I am sorry to hear that Mary H. can be ruffled in her temper—it is a bad fault for an instructress. Has she gone over to the N. St Churches? [13] Did you ever talk to her on the subject? I feel sure she will, you know. Dear Mr Hunter must have an uncultivated congregation at Ledbury, & sees little reason <***>
Publication: EBB-AB, II, 137–142.
Manuscript: Gordon E. Moulton-Barrett.
1. Approximate dating suggested by EBB’s reference to Pen’s poem, which is also mentioned in letters 3534 and 3537.
2. Probably Altham Cook, who EBB thought was being pushed too hard by Henrietta.
3. Cf. Proverbs 15:17.
4. Evidently, she had not yet written lines 563–570 in Book V, which contain her only reference to spiritualism in Aurora Leigh. Counting the lines in the poem continuously, line 570 is line 5,425.
5. Regina Ronti; see letter 3518, note 10.
6. Alexander, 10th Earl of Home (1769–1837). According to the ODNB, Home maintained the “belief that his father was the illegitimate son of the tenth earl.” This “belief” is shown by Patrick Waddington to be Home’s own invention; see Waddington, pp. 50–51.
7. According to Home, he was not “preparing for the ministry.” In 1853 he was living in Newburgh, New York, “at the Theological Institute, but only as a boarder, and in no way included in the theological classes” (Incidents in My Life, New York, 1863, p. 70).
8. “The Poem of Lucy Lee.”
9. “But you must pay .. otherwise, you are not allowed to go through that great iron door!”

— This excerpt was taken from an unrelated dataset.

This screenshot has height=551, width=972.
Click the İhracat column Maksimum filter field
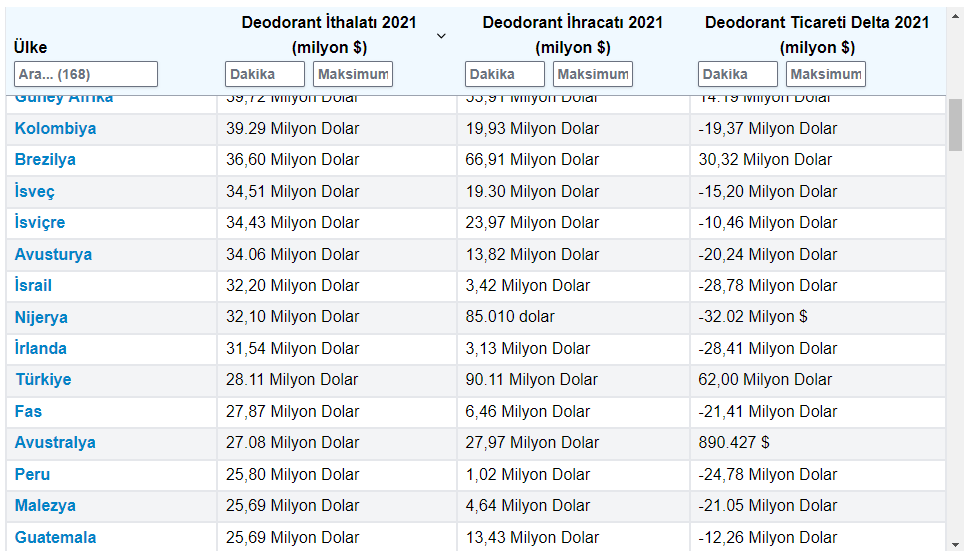tap(592, 74)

10. The objectionable passage reads: “One day God will burn up this world we live in. It is dreadful to see a house on fire. Did you ever see one? But how dreadful it will be to see this great world and all the houses and trees burning” (The Peep of Day, Lesson 52, “The Judgment-Day”).

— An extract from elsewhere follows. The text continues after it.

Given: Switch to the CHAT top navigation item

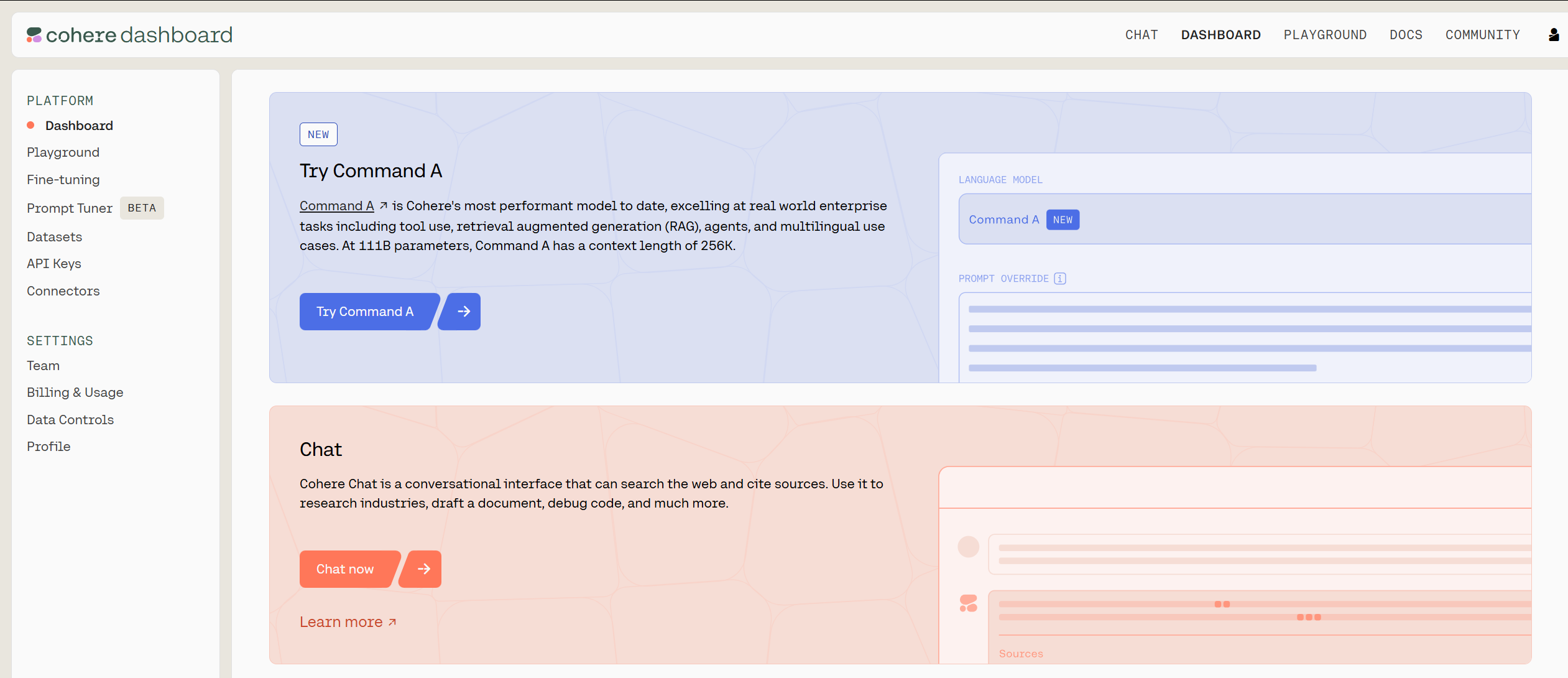Looking at the screenshot, I should (1141, 35).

11. In Line upon Line (part II, 1853), the author notes that Eli was wrong not to punish “his wicked sons. … God has told fathers to beat their children with the rod to save them from going to hell” (Chapter 41, “Samuel, or the Little Prophet”). EBB erased this last sentence in Pen’s copy.
12. See Genesis 22:1–18 for the story of Abraham’s temptation and blessing.
13. i.e., the Newman Street Churches, or the Catholic Apostolic Church. EBB’s comments about Mary Hunter in letter 3556 (see the sixth to the last paragraph) indicate that she had converted to that denomination.